Three years after Roux-en-Y gastric bypass (RYGB) or laparoscopic adjustable gastric banding (LAGB), the researchers assessed percent weight change from baseline and the percentage of patients with diabetes who achieved certain measures without pharmacologic therapy. Dyslipidemia or hypertension resolution at 3 years was also assessed.
At the beginning of the study, median (midpoint) BMI was 45.9, and median baseline weight was 284 lbs.; 1,738 participants underwent RYGB, 610 LAGB, and 110 other procedures. Three years after surgery, median percent weight loss was 31.5% of baseline (90 lbs.) for participants who underwent RYGB and 15.9 percent (44 lbs.) for LAGB. As a group, participants experienced most of their total weight change the first year after surgery.
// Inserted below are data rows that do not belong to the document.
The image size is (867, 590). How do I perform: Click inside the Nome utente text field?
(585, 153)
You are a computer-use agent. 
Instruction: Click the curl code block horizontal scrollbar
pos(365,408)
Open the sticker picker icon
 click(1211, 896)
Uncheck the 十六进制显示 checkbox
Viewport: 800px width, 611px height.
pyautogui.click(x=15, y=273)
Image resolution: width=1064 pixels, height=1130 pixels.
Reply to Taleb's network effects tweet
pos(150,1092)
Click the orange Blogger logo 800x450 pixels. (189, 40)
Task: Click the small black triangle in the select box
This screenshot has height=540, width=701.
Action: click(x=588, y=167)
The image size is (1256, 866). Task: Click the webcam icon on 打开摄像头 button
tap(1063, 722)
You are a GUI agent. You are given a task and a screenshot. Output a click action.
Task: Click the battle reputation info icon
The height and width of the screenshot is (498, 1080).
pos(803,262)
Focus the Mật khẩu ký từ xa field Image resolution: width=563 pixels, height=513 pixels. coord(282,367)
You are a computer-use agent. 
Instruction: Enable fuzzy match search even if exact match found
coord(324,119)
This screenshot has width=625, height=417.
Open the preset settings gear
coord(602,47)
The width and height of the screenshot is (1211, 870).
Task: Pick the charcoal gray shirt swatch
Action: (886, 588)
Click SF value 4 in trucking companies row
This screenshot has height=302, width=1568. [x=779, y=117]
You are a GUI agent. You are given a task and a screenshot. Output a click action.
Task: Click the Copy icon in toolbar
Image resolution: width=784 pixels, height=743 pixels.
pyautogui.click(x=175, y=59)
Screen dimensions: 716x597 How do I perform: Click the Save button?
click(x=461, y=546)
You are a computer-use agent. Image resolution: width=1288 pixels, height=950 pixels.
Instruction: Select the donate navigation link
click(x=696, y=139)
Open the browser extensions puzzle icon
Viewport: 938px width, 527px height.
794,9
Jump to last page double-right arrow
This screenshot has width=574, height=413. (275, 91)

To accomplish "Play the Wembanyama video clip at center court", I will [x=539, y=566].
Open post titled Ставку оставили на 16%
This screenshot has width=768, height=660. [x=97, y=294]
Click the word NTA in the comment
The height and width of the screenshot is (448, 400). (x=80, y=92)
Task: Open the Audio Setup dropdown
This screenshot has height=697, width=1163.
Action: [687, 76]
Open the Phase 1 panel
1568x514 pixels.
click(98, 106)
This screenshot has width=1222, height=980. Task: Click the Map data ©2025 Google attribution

The authors write that variability in weight change “indicates a potential opportunity to improve patient selection and education prior to operation as well as enhance support for continued adherence to lifestyle adjustments in the postoperative years.”
Three years after surgery, the percentages of participants experiencing at least partial diabetes remission were 67.5 percent for RYGB and 28.6 percent for LAGB. Dyslipidemia was in remission for 61.9 percent of RYGB participants and 27.1 percent of LAGB participants at 3 years. Changes in hyperlipidemia were similar. Hypertension was in remission at 3 years in 38.2 percent of RYGB and 17.4 percent of LAGB participants.
“Longer-term follow-up of this cohort will determine the durability of these improvements over time and factors associated with variability in effect.”